__Aim of the task__.
Start to finish, reproduce the records below with nothing missing.

__Data provided__.
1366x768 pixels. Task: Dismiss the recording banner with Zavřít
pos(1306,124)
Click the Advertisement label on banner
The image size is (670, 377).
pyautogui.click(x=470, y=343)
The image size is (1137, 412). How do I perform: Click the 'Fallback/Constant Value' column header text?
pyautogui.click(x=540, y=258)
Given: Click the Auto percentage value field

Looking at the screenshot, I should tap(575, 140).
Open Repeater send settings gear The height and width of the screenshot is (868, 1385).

__Output of the task__.
1366x768 pixels. Task: Dismiss the recording banner with Zavřít
pos(1306,124)
Click the Advertisement label on banner
The image size is (670, 377).
pyautogui.click(x=470, y=343)
The image size is (1137, 412). How do I perform: Click the 'Fallback/Constant Value' column header text?
pyautogui.click(x=540, y=258)
Given: Click the Auto percentage value field

Looking at the screenshot, I should tap(575, 140).
Open Repeater send settings gear The height and width of the screenshot is (868, 1385).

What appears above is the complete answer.